My research interests focus on computational and theoretical approaches for statistical phylogenetic studies of various evolutionary processes. These processes include the estimation of species relationships (i.e., inference of phylogenies), species divergence times and diversification rates, gene-tree discordance, and the genetics of adaptation. I address these problems by developing new mathematical and statistical theory, by implementing these statistical methods in computer software, and by analyzing empirical data.
Software and Statistical Model for Phylogeny Estimation
Phylogenies depict the evolutionary relationships among species. Much of the current interest in phylogenetics comes from advances in DNA sequencing technologies that now allow the phylogenetic comparison of hundreds or thousands of genes. However, the detailed evolutionary history of specific organisms remains largely unknown. A major challenge in phylogenetics is to infer events that occurred million of years ago while only having data from extant species. Nevertheless, new mathematical and statistical methods continue to advance our ability to effectively study these problems.
My Ph.D. work introduced the concept of probabilistic graphical models to phylogenetics (Höhna et al., 2014, Systematic Biology). A probabilistic graphical model consists of vertices (the parameters/variables of the model) and edges (the dependencies between parameters. Vertices (parameters) are associated with conditional probability distributions or parameter transformations, thus, a larger model is decomposed into smaller, modular pieces. This model representation has the advantage of being easily extendable to more complex (i.e., realistic) models. Furthermore, teaching statistics to empirical biologists is simplified by probabilistic graphical models because model assumptions are made explicit and parameter dependencies are readily visualized. In a collaborative project, I combined and implemented this mathematical and statistical theory in a new computer program called RevBayes (Höhna et al., 2016, Systematic Biology). The initial development of this framework was extremely challenging and included several complete re-writes during the first years; however, this investment has wrought an incredibly powerful framework that enables exciting new research.
The increasing use of genomic data for phylogeny inference raise a number of novel challenges and opportunities for phylogenetic inferences. For example, genomic sequence data exhibits qualitative differences in the substitution process across lineages where the GC content of the sequences vary across branches of the phylogeny. This can be modeled efficiently using hierarchical models. Additionally, genomic data size show a large variation on the substitution process among genes. We developed partitioned-data analyses that can accommodate complex patterns of the substitution process within and among gene regions of an alignment.
Gene-tree discordance due to incomplete lineage sorting, gene duplication and transfer.
Inference of Macroevolutionary Processes
Many evolutionary processes entail differential rates of diversification: e.g., adaptive radiation, diversity-dependent diversification, key innovations, and mass extinction. Current methods for exploring these evolutionary processes involves the use of stochastic birth-death branching process models, where rates of diversification may be (a) time-dependent, (b) lineage-specific, or (c) character-dependent. However, our ultimate goal is to infer diversification rates through time and among lineages and identify correlations to genetic, phenotypic and/or environmental factors that impact diversification rate; and thus species diversity.

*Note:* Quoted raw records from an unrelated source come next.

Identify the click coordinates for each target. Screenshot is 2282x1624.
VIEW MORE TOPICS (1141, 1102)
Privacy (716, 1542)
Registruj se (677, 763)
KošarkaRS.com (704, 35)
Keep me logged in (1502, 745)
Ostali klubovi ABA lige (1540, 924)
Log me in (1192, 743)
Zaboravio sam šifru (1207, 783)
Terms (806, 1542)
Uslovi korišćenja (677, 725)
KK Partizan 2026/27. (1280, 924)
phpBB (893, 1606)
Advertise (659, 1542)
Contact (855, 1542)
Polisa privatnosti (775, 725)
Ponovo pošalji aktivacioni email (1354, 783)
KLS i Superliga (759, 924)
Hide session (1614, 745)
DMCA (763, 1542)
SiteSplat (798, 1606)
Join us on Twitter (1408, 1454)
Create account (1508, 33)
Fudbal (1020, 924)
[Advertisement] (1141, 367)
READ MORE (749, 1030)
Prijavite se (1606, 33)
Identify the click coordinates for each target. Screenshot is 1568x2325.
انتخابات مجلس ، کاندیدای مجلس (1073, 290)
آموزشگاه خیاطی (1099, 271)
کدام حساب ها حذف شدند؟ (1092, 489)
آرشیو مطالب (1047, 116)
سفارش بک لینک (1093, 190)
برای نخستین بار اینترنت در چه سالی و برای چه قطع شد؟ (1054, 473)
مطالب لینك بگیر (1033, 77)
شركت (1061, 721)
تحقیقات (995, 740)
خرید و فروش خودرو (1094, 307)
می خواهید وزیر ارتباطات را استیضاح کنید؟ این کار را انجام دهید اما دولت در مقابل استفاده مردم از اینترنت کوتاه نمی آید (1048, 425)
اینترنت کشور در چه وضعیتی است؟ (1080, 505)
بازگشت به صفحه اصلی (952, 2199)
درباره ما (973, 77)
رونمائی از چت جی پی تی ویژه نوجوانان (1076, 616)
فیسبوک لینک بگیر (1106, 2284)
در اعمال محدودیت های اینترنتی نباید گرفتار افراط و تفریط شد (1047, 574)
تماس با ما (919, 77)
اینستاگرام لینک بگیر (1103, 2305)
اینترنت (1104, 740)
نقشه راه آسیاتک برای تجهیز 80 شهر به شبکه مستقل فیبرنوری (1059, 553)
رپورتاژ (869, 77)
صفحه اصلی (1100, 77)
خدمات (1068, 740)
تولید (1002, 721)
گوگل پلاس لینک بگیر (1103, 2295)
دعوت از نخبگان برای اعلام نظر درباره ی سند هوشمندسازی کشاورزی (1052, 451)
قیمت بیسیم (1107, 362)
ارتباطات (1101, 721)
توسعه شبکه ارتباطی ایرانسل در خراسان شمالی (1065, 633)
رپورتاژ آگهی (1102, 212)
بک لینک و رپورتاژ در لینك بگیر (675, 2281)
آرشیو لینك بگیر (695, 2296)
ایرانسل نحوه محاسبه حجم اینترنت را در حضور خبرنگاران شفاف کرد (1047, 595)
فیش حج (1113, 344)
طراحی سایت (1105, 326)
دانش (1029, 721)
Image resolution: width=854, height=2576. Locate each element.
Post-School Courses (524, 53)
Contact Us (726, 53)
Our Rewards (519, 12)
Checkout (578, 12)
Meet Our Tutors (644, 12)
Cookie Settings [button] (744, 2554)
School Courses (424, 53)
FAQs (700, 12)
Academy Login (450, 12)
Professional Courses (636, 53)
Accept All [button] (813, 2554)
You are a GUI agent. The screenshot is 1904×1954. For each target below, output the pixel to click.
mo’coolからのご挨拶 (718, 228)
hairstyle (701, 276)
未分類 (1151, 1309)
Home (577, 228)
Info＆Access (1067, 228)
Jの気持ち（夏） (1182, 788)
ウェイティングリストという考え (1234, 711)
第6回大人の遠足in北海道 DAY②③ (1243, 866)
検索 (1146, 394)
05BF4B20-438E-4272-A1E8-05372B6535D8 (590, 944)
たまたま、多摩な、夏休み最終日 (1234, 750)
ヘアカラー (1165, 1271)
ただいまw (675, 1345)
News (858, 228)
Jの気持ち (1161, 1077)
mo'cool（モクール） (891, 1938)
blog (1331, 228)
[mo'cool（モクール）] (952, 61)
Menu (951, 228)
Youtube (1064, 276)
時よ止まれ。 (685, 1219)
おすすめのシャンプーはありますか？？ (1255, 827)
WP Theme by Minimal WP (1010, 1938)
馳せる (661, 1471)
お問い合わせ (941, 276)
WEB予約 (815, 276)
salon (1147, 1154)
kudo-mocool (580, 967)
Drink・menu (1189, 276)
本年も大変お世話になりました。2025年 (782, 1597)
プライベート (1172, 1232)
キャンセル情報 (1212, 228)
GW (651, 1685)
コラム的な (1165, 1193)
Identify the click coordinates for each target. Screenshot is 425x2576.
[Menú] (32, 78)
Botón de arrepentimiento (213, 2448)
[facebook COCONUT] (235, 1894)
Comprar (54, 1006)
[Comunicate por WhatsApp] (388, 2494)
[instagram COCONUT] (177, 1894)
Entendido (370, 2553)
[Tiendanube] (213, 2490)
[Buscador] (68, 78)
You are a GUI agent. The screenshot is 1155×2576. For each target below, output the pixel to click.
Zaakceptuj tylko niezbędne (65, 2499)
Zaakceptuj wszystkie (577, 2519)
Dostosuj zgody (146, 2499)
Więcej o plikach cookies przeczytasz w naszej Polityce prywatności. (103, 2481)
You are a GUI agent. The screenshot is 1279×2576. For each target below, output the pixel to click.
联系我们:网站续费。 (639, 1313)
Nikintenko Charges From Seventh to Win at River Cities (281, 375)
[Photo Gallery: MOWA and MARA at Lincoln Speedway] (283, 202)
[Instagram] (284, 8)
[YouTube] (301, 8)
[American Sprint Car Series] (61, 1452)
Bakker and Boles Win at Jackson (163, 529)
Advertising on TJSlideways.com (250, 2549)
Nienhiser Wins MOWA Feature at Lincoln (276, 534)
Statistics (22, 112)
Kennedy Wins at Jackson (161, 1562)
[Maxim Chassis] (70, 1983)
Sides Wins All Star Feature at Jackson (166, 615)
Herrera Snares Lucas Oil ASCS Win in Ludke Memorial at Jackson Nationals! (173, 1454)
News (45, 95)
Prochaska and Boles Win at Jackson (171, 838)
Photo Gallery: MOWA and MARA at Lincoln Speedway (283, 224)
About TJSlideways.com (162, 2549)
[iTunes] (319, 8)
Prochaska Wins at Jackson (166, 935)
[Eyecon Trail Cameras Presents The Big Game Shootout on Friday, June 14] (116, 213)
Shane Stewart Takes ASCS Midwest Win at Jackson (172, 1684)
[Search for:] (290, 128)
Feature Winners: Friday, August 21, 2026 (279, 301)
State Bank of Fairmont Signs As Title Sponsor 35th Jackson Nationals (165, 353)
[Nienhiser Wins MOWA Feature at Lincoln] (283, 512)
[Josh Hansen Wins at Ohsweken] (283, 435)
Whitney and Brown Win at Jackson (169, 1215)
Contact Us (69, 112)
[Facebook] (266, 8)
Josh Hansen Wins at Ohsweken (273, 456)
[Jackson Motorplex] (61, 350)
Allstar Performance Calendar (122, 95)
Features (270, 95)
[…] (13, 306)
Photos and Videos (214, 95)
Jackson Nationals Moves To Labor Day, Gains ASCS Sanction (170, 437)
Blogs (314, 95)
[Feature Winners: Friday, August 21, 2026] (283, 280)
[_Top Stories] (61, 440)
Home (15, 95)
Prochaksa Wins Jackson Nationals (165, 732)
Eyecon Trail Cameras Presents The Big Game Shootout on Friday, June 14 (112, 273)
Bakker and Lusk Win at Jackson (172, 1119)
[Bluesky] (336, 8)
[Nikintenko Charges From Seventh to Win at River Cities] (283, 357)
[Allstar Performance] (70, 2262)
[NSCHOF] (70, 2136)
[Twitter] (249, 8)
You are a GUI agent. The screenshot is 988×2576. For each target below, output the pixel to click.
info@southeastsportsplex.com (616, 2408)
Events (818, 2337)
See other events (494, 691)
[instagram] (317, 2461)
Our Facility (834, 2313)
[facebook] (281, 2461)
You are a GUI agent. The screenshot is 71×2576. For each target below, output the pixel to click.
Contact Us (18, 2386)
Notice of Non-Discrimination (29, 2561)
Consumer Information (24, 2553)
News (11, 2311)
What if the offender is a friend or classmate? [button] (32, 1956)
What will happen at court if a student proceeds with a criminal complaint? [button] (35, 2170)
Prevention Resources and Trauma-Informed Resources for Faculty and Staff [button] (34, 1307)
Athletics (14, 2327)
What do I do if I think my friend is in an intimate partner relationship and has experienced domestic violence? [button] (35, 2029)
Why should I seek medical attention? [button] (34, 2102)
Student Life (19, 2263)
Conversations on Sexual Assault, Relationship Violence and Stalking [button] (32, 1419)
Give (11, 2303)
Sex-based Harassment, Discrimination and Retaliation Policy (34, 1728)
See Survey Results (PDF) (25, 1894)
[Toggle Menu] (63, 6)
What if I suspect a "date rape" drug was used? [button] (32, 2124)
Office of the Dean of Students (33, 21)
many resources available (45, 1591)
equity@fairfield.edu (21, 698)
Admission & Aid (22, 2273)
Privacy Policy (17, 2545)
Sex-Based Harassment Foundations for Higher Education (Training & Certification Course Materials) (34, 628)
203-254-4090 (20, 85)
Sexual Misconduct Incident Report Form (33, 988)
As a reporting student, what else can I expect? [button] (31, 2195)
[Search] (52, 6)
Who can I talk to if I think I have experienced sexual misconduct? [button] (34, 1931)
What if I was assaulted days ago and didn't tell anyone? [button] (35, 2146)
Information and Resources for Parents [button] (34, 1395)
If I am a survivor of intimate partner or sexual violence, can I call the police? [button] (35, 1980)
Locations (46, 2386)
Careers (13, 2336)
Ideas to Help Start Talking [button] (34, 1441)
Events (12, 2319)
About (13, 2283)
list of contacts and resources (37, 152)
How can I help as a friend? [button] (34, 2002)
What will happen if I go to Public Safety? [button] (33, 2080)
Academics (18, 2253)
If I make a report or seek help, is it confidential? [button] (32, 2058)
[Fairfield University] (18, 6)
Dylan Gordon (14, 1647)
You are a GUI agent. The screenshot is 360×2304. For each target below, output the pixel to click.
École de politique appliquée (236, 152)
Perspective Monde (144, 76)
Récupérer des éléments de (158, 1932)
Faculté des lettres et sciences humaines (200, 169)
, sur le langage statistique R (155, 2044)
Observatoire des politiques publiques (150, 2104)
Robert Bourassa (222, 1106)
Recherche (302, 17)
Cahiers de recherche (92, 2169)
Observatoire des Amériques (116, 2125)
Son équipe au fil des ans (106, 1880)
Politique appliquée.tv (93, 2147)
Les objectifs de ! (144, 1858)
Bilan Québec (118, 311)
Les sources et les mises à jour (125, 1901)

In our previous work we extended the theory on birth-death models (Höhna, 2013, Bioinformatics; Höhna, 2015, JTB; Höhna et al., 2016, Bioinformatics) and implemented computationally efficient methods to infer episodic changes in diversification rate, including cases in which species sampling is incomplete (Höhna, 2014, PLoS one; Höhna et al., 2011, MBE). In a recent study, we used this new approach to show that the diversity of conifers was impacted by one major mass-extinction event approximately 23 million years ago (May et al., 2016, MEE). This event coincides with the known timing of the increase of more arid, grassland ecosystems. In an upcoming study, we also develop a statistical method to identify correlations between rates of diversification and environmental variables, such as changes in atmospheric CO2, which includes an empirical study of the daisy family, Asteraceae.
Our next steps are two develop and implement a robust model for inferring diversification-rate variation across lineages that correct problems with previous methods. These models allow us to study diversification rate-variation through-time and among lineages. Currently, we obtain lineage-specific diversification rate estimates independently of potentially correlated factors. Future projects in this research stream include the development of statistical methods to infer correlations between time-dependent and lineage-specific diversification rates with species traits (such as morphological traits), substitution rates and environmental factors/habitat.